Я-то уже отстрелялся, а вам еще утраты предстоят. Только и терять мне разве что Будду Гаутаму.

«Таму… Таму…» — это не Будда кивает, это просто выстрелы: кто сопротивляется, тех уводят за вагоны. Баритон очень кричал: тот, в телеграфной курточке, стреляет плохо, все башкой вертит, сначала в шею, никак не попадет в затылок, бездарь.

— Будда, что мне делать?

— Ничего. Ничего, Николай Калиновский, тапер Художественного электротеатра, ничего тебе делать не надо. Стой в своем псивом пиджаке и кури, созерцая дурную бесконечность. Что они могут сделать? Ударить? Обматерить? В рожу плюнуть? В затылок выстрелить? Палец из сустава выломать? Яйца сапогом раздавить? По этой части их дамы гораздый народ, вон одна ходит вдоль раскуроченных вещей, дебелая, загривок сальный, кожанка отличная, на губе лузга от подсолнушка, груди выменем висят чуть не над солдатским ремнем. Ну и что?

С тобой они не смогут сделать ничего.

Ты — это не твое тело. Ты — это не твоя душа, которую никто не видел, но все уповают и сомневаются. Ты — это не кости-хрящи-мясо, метрика, липовые документы, грязная пиджачная пара.

Тебя нет для них. И ничего нет. Есть только я — Будда Гаутама. Делай как я.

Как он складно врет, бронзовый божок. Как же я не люблю его.

Дебелая баба отошла к вагону, задрала юбки, стала ссать.

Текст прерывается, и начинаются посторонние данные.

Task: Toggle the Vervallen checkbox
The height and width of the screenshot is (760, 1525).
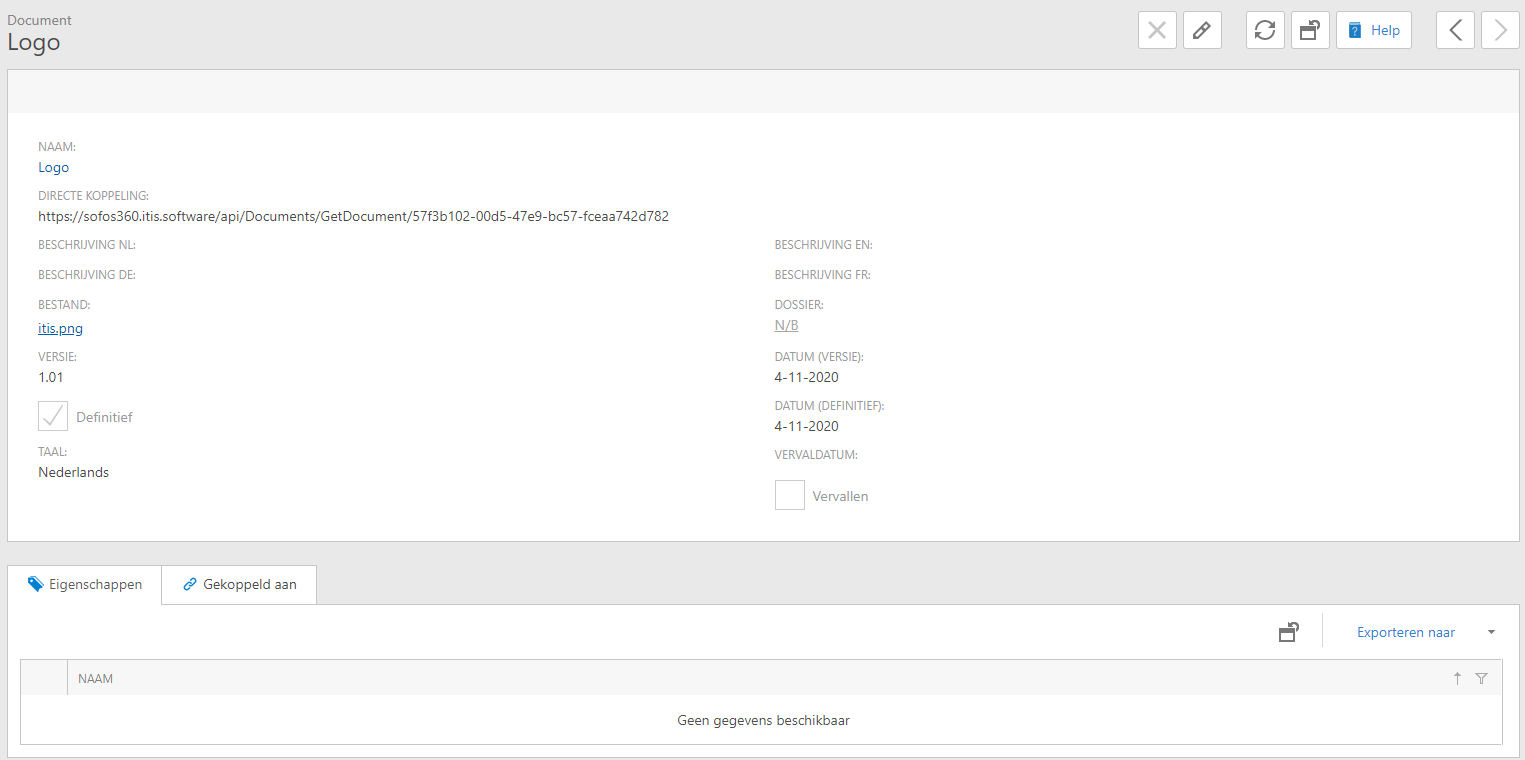Action: 790,495
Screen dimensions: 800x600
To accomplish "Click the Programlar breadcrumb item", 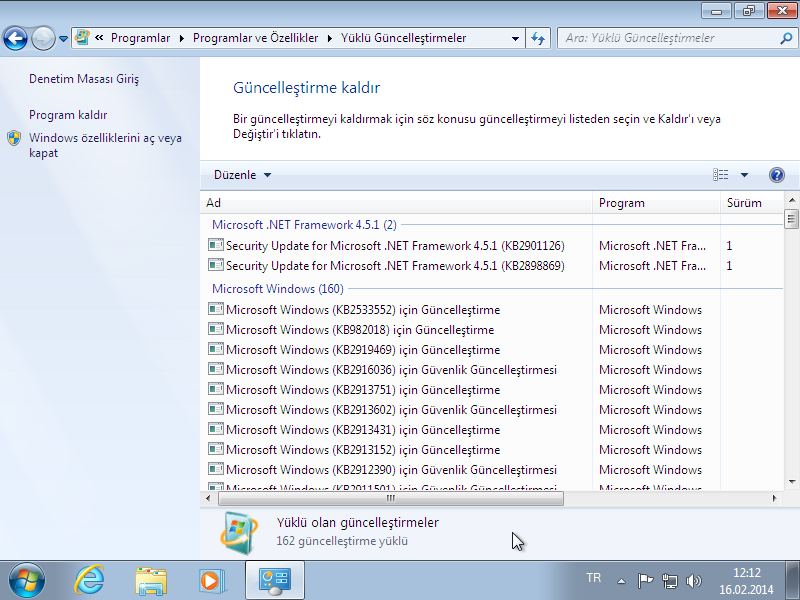I will 140,38.
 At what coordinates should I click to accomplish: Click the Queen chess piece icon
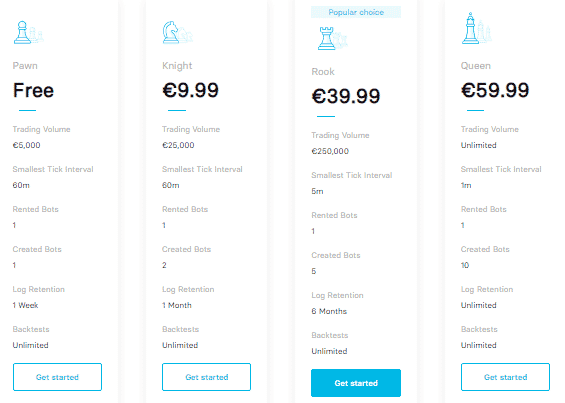click(x=477, y=28)
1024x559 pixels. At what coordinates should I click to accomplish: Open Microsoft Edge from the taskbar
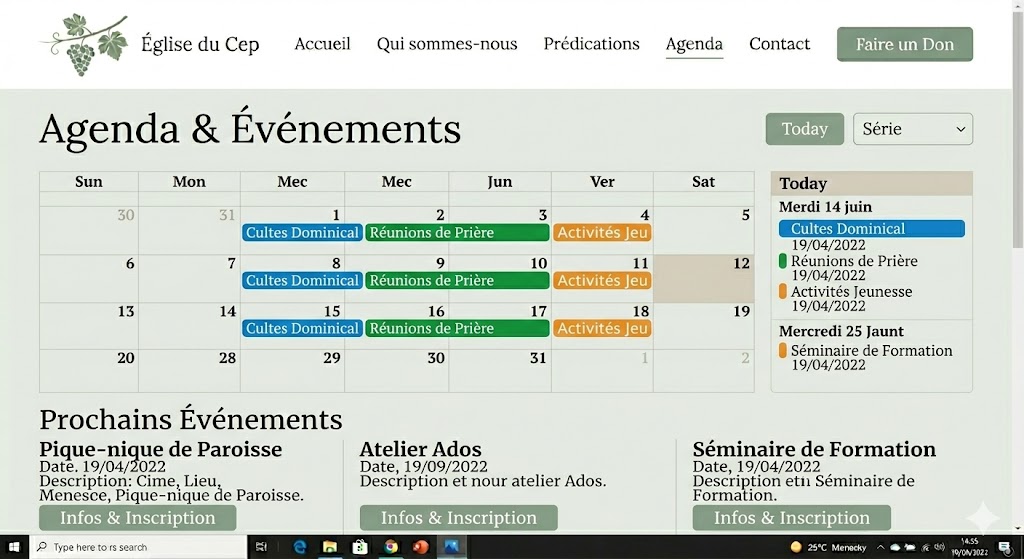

Даже их мужчины отходят хотя бы за фонарный столб, а эта, мочась на карачках, продолжает распоряжаться, вздыхает сытой утробой, горячая лужица мочи бежит под вагон, увлекая за собой мелкий мусор.

Жаль, что эта женщина так уродлива, вот в Харькове при товарище Антонюке ошивалась прехорошенькая блондиночка, этакий чертенок с нежными вареными глазами кокаинетки. В иное время была бы звездой салического клуба, эк умела поддать хлыстиком, французским каблучком. А пальчики точеные… Кушала шоколад да все хихикала и облизывала ноготки.

Дошла очередь до моей не то Лидочки, не то Липочки.

Заставляют расстегнуть лиф, она в слезы, конечно, хватается тощими своими курцапыми лапками за воротник. Бить будут. И ошивается рядом девочка Сашенька, платьице у нее клетчатое, а в кармашке у нее моей колбасы огрызок — расплылось сальное пятно. Наверное, уже вши завались…

— Не ходи к ним, — говорит Будда.

— Извини. Мне нужно.

Наконец-то можно выбросить папиросный окурок — и так от него во рту ржаво, весь измусолил.